§ PROVIDED RECORDS:
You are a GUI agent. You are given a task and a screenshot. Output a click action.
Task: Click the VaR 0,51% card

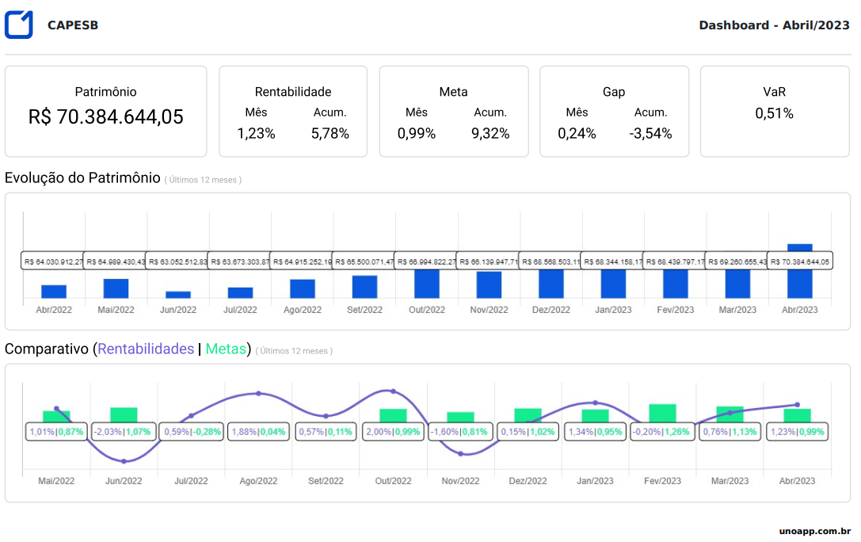[774, 112]
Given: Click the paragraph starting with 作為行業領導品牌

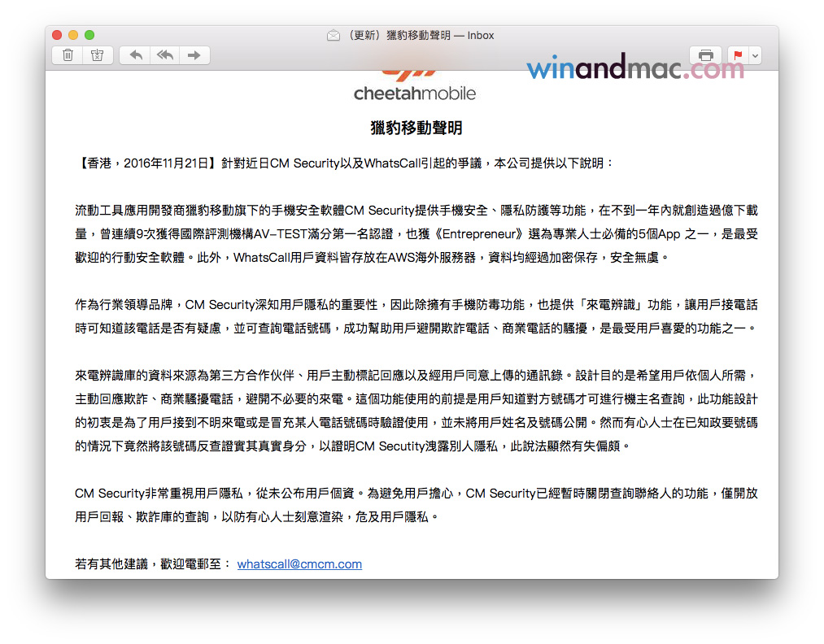Looking at the screenshot, I should [x=416, y=317].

§ YOUR TASK:
Write out the lines that run from the line containing "Task: Click the VaR 0,51% card" to the end of the entries, inclusive, exactly as written. Skip every picture.

§ WORKED SOLUTION:
Task: Click the VaR 0,51% card

[774, 112]
Given: Click the paragraph starting with 作為行業領導品牌

Looking at the screenshot, I should [x=416, y=317].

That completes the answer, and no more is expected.